◆ What to produce
For the entries below, the expected answer is the line with "Task: Expand the アクション dropdown chevron", the line with "You are a computer-use agent. The image size is (1280, 625).", and every line between them, exactly as written, and nothing more.

◆ Available data
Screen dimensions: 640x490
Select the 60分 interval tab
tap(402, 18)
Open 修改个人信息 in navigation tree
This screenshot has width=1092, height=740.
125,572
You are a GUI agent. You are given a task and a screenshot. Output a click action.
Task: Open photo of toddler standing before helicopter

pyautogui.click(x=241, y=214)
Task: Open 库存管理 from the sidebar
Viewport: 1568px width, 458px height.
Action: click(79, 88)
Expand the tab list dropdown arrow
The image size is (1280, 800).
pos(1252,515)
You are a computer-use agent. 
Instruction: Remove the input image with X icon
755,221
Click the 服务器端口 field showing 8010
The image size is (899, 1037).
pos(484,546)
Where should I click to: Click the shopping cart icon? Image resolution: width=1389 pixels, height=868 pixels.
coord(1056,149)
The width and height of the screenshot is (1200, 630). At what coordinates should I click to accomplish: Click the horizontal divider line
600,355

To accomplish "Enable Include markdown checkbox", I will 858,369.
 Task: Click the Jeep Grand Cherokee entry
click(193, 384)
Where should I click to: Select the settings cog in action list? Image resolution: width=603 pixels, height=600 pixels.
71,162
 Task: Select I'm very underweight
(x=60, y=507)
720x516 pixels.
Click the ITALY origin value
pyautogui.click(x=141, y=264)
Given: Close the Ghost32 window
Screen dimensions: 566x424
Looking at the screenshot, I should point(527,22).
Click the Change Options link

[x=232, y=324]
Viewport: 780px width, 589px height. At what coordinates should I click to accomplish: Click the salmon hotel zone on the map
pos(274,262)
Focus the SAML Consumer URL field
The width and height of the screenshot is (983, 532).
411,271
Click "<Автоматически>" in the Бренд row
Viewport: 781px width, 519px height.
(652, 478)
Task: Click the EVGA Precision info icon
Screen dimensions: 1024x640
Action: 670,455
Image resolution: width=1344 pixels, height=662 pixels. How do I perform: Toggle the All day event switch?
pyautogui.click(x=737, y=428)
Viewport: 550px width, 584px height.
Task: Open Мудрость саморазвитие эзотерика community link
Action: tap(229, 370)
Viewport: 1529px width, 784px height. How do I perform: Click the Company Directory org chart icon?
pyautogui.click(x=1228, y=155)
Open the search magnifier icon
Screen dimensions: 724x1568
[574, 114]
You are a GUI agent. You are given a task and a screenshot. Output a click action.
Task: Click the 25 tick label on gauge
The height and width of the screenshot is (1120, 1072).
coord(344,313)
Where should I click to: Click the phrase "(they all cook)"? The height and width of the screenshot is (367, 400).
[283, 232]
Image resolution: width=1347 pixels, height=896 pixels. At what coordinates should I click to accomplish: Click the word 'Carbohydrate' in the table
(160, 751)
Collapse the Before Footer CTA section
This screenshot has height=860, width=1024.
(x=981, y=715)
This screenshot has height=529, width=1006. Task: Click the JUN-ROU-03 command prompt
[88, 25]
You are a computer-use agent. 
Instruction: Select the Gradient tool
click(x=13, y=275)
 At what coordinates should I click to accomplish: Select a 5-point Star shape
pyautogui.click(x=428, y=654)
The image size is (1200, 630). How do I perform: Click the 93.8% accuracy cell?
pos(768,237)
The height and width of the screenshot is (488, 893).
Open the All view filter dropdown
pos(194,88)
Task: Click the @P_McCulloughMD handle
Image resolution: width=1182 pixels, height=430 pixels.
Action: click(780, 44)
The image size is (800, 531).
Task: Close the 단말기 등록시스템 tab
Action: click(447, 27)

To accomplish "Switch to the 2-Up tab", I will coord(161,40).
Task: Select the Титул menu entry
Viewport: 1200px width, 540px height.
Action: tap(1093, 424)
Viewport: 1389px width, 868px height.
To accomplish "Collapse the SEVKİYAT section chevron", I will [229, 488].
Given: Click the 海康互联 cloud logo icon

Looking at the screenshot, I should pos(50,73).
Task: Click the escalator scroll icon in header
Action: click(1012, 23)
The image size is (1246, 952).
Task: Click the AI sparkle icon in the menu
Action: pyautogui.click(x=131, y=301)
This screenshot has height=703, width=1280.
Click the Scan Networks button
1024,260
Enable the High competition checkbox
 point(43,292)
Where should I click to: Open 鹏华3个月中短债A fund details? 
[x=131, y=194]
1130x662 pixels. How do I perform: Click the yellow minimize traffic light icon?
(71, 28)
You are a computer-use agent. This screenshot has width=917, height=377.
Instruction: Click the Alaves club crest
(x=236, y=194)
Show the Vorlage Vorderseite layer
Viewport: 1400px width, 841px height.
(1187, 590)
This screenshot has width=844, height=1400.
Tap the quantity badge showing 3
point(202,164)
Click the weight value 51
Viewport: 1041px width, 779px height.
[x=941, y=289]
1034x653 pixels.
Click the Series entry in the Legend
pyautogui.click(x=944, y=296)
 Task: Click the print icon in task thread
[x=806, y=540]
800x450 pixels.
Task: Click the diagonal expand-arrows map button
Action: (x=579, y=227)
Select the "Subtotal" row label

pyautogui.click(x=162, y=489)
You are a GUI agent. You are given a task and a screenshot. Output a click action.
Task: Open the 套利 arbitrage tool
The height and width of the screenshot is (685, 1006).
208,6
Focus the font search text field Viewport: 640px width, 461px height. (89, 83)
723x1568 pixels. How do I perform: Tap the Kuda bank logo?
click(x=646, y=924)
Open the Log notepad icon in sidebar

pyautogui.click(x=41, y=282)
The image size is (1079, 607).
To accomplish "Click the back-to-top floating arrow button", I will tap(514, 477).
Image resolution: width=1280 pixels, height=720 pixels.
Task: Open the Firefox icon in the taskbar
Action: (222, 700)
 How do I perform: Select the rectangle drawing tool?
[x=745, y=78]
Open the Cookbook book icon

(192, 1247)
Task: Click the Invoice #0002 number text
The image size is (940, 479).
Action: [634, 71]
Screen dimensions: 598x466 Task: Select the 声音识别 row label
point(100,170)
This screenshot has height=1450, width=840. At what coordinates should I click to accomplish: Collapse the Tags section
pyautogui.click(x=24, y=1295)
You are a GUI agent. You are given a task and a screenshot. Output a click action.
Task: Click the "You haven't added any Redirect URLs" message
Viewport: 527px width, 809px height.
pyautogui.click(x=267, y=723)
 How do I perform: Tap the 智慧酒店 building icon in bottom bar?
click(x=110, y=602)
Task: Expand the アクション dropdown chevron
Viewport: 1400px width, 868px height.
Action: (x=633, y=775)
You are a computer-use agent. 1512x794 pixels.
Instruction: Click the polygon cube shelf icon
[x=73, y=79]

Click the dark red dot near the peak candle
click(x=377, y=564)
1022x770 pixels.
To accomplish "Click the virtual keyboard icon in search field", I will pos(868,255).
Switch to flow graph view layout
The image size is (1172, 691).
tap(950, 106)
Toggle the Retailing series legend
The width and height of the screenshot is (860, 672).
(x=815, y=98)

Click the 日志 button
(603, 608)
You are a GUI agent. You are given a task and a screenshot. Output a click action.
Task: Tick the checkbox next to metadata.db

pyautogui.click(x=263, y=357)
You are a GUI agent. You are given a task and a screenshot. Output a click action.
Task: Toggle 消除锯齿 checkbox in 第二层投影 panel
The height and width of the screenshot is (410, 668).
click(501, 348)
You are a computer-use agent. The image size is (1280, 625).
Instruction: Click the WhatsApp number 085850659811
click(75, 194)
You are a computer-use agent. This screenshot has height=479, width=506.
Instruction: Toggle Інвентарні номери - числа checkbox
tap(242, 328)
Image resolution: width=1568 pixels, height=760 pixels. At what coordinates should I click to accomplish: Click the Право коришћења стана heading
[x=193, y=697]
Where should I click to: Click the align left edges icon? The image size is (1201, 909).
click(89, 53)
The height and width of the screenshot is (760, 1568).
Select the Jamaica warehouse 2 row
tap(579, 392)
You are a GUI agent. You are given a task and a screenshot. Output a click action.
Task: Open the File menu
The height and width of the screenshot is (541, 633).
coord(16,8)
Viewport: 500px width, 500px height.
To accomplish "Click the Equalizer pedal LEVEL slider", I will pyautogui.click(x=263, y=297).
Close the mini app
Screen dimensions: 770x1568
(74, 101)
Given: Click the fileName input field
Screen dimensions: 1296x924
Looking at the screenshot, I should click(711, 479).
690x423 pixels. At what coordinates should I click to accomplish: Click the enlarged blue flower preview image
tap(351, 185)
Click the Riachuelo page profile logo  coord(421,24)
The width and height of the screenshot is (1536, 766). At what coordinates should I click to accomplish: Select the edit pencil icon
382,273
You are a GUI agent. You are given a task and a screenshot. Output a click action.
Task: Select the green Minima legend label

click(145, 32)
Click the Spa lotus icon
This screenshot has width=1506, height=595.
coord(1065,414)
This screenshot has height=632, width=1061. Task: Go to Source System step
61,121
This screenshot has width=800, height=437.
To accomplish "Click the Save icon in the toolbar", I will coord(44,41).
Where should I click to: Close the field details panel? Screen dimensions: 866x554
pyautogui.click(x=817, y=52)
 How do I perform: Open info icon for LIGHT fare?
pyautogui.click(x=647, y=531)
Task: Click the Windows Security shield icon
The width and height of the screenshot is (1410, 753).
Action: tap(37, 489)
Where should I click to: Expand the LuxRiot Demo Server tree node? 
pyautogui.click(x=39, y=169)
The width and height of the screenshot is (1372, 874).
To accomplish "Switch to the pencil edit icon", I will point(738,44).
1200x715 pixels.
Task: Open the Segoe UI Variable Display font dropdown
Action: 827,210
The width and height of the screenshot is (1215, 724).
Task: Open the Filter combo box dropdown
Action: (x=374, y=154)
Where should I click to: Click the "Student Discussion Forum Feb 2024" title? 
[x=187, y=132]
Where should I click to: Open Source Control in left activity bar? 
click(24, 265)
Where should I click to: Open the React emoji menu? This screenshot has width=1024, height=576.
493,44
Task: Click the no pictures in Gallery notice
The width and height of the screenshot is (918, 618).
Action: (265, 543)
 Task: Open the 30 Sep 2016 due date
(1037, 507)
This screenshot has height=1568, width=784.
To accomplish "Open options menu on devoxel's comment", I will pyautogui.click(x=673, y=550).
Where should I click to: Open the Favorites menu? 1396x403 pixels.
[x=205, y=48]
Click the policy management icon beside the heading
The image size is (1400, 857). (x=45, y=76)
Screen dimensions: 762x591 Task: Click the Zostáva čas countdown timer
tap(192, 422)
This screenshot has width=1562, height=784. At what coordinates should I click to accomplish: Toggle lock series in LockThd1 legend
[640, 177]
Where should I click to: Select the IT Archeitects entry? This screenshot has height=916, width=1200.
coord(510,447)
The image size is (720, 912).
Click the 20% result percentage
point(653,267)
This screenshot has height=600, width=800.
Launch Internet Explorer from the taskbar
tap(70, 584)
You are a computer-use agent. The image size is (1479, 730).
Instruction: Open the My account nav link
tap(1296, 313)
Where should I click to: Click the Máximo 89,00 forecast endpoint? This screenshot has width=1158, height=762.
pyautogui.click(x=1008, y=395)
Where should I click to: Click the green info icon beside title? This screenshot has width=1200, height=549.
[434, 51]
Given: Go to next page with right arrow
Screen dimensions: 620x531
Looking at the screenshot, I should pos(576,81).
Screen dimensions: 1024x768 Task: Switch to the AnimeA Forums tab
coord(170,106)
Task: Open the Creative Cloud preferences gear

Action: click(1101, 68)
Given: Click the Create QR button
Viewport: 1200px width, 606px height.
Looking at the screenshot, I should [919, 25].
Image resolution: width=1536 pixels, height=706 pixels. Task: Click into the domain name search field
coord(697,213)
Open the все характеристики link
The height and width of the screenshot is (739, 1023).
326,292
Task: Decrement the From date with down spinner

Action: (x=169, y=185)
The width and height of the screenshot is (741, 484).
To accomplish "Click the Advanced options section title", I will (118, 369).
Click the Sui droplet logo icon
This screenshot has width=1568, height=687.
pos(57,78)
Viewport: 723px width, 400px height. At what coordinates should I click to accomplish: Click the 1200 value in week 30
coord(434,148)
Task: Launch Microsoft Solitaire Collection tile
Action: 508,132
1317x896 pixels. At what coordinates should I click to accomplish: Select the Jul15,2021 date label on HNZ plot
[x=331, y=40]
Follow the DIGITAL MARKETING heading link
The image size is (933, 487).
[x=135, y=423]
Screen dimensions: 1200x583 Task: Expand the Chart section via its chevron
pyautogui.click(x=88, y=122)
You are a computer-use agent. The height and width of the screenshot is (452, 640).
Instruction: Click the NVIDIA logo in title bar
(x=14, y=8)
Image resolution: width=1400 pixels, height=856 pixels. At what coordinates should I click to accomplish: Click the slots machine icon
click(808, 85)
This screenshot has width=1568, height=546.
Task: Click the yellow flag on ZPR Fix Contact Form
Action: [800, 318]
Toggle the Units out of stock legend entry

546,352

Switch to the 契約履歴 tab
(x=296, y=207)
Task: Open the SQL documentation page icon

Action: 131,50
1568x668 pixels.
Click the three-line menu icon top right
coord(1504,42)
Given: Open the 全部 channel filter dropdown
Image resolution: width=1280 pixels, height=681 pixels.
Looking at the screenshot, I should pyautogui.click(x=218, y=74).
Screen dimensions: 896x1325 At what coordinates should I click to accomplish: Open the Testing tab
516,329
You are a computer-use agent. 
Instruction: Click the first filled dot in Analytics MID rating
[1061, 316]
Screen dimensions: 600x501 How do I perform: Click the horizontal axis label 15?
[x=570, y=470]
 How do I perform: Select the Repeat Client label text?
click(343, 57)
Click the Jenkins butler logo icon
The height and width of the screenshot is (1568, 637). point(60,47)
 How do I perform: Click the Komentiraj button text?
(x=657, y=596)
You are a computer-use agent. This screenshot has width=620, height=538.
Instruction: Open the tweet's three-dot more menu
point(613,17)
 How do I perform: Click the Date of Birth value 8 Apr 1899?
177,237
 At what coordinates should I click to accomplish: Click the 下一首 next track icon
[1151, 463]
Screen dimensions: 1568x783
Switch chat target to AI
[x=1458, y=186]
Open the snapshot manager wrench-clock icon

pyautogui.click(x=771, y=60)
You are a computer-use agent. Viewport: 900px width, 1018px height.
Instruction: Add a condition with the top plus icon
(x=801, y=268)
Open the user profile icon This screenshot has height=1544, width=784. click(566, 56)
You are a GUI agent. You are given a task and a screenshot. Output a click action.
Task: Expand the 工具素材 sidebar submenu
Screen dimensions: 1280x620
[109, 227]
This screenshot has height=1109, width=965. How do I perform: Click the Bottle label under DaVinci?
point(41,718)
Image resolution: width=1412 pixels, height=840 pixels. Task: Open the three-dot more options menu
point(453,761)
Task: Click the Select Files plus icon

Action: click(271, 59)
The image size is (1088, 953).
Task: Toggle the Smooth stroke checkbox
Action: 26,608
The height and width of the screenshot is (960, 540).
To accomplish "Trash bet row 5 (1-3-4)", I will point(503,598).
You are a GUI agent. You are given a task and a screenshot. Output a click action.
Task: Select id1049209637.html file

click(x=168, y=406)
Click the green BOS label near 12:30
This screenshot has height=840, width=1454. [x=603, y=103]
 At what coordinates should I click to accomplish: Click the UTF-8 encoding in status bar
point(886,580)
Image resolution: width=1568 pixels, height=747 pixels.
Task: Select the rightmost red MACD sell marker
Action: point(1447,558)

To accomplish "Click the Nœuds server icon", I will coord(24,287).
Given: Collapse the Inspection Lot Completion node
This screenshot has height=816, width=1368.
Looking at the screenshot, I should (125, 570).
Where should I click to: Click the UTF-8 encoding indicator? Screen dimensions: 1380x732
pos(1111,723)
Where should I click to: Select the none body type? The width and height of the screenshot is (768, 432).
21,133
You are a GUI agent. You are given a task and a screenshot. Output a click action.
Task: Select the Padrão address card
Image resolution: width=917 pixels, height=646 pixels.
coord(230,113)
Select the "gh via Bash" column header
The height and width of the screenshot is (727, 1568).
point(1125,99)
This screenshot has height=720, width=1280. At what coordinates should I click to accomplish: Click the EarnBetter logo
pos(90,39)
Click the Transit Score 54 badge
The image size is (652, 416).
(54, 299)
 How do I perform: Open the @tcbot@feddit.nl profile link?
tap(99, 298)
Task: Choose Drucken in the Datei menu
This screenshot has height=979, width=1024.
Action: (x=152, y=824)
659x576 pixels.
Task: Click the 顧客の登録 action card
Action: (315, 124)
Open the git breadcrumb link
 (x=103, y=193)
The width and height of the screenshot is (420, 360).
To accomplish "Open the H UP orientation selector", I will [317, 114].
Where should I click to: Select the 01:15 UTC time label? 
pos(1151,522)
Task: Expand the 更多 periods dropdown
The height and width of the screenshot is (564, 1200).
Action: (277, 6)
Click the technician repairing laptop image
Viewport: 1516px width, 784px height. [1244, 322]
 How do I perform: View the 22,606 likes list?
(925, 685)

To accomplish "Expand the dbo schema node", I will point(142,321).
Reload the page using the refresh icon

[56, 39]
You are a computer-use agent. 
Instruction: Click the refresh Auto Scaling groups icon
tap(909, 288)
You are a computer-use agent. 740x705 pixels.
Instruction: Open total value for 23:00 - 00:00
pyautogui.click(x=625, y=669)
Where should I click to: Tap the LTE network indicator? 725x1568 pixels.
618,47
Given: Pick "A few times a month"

◆ Exercise response
Task: Expand the アクション dropdown chevron
Viewport: 1400px width, 868px height.
Action: (x=633, y=775)
You are a computer-use agent. 1512x794 pixels.
Instruction: Click the polygon cube shelf icon
[x=73, y=79]

Click the dark red dot near the peak candle
click(x=377, y=564)
1022x770 pixels.
To accomplish "Click the virtual keyboard icon in search field", I will pos(868,255).
Switch to flow graph view layout
The image size is (1172, 691).
tap(950, 106)
Toggle the Retailing series legend
The width and height of the screenshot is (860, 672).
(x=815, y=98)

Click the 日志 button
(603, 608)
You are a GUI agent. You are given a task and a screenshot. Output a click action.
Task: Tick the checkbox next to metadata.db

pyautogui.click(x=263, y=357)
You are a GUI agent. You are given a task and a screenshot. Output a click action.
Task: Toggle 消除锯齿 checkbox in 第二层投影 panel
The height and width of the screenshot is (410, 668).
click(501, 348)
You are a computer-use agent. The image size is (1280, 625).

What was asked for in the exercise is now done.